Мы встретились как-то в монтажной, это было уже после «Дяди Вани», ему картина очень понравилась, он меня за нее простил («Ася Клячина» ему тоже очень нравилась).
– Понимаешь, – сказал он, – я снял картину, она не складывается.
– Я тебе три года назад говорил, что не сложится.
– Ну да! А ты знаешь, что я сделаю? Я вообще все перемешаю, чтобы никто ни хрена не понял! – И озорно по-детски (очень хорошо помню его улыбку) захохотал. – Поставлю конец в начало, середину – в конец.
Он сидел и переставлял эпизоды «Зеркала» на бумажке, пытался перегруппировать структуру в абсолютно абстрактный коллаж. Ему удалось. Он разрушил связность рассказа, никто ничего не понимал. Но было ощущение присутствия чего-то очень значительного, кирпичи-то были золотые.
Потом приехал представитель Каннского фестиваля отбирать картину. Естественно, спросил про «Зеркало». Естественно, Ермаш сказал, что картина не готова, хотя в черновом монтаже она была уже готова. Естественно, был устроен тайный просмотр с протаскиванием обманными путями через проходную иностранца. Помню Андрея, бегущего по коридору, потного, с коробками пленки. Боже мой, что была за жизнь!
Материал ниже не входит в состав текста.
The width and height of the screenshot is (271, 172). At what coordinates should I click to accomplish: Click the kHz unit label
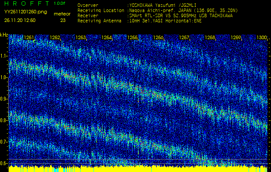pyautogui.click(x=4, y=35)
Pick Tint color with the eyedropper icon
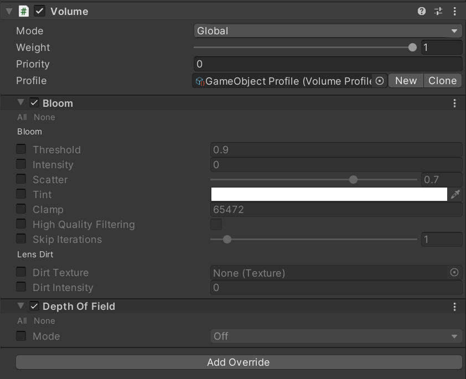 click(455, 194)
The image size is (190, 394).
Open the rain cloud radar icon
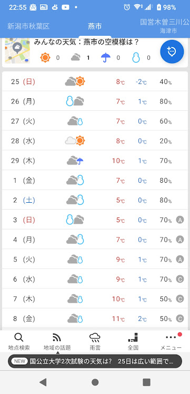pos(95,337)
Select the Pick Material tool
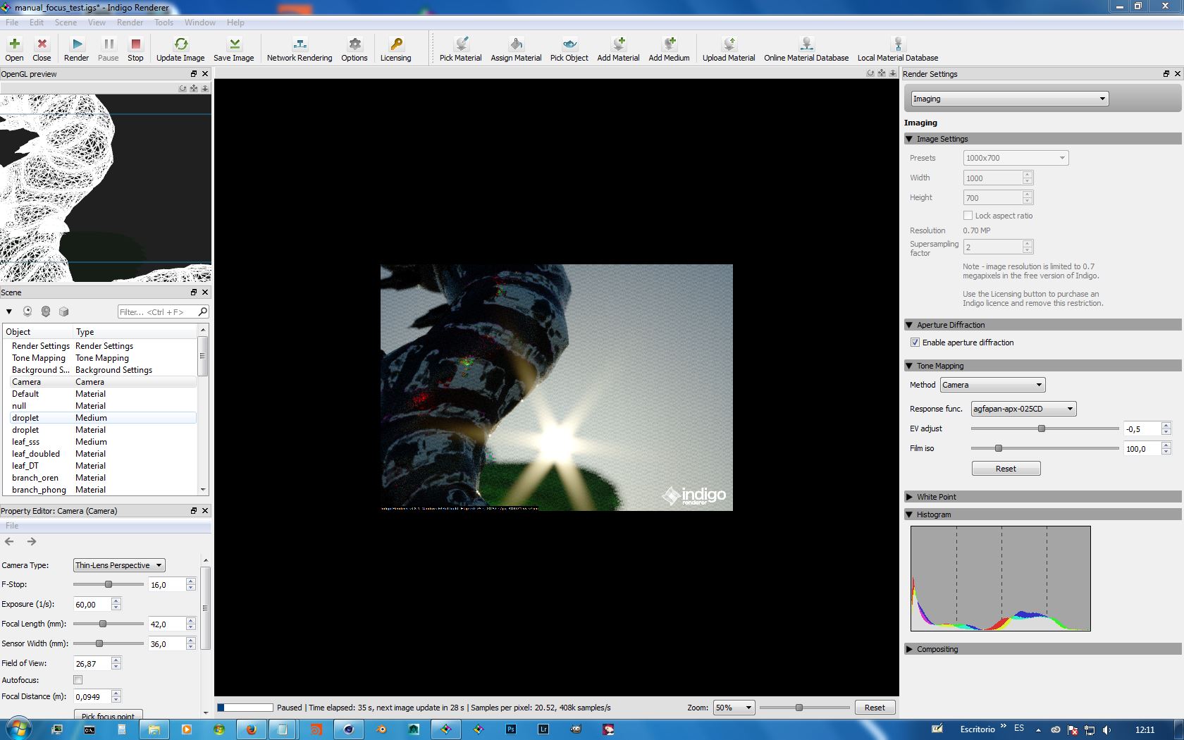This screenshot has width=1184, height=740. (460, 44)
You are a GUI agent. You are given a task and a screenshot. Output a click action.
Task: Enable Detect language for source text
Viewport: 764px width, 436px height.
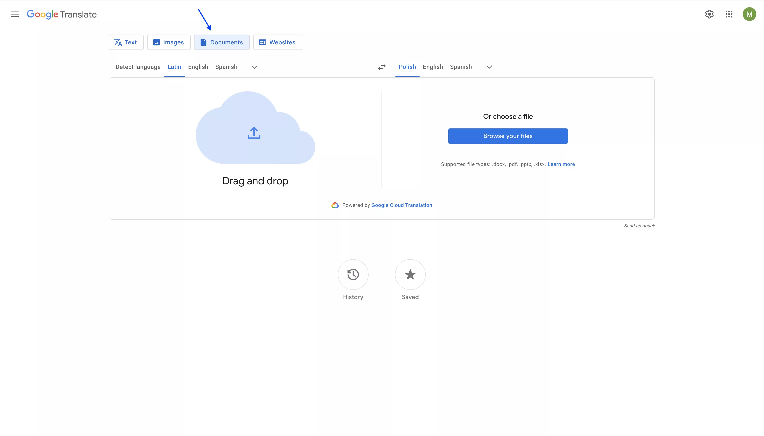pos(138,67)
Классик советского кино таскает коробки, чтобы показать свой шедевр. И при этом умирает со страха, что его застукают. Если вдуматься, это не что иное как бред. Ведь все делалось нелегально. Страшно! Криминал! Андрей не был никогда диссидентом. Он был наивным, как ребенок, человеком, напуганным советской властью. Он хотел жить за границей, хотел свободно ездить, как все нормальные художники. Это желание было важно, а не идея борьбы с советской властью. Володя Максимов собственноручно перетащил его на диссидентскую сторону. Ему организовали пресс-конференцию в Италии, она уже имела отчетливый политический оттенок: «Не возвращаюсь, потому что мне нужна свобода».
«Я – невозвращенец» – это уже было серьезным ударом, и прежде всего для самого Тарковского. С этого момента он начал бояться, что его убьют, украдут, это приобрело уже характер мании. В Лондоне он попросил для своей охраны агента Скотленд-Ярда, иначе его затолкнут в мешок, увезут в Москву.
Он был бесконечно далек от политики и не понимал, что в андроповское время уже никто никого не будет выкрадывать. Это, вероятно, еще могло быть при Хрущеве, когда пытались затащить в туалет Руди Нуриева. Но с тех пор уже прошло пятнадцать лет. Я сказал ему:
– Андрей, тебя никто не украдет. Тебя приглашает Сизов (был такой, директор киностудии «Мосфильм»), ему можно верить. Андропов лично дает гарантию, что если ты вернешься – получишь заграничный паспорт. Я убежден, так и будет.
Разговор происходил в Канне. Андрей посмотрел на меня.
– Знаешь, я решил остаться. Мне тут заплатили за «Ностальгию». Ну что я куплю на эти деньги? Ну куплю «Волгу», квартира есть. Вернусь – опять не дадут работать.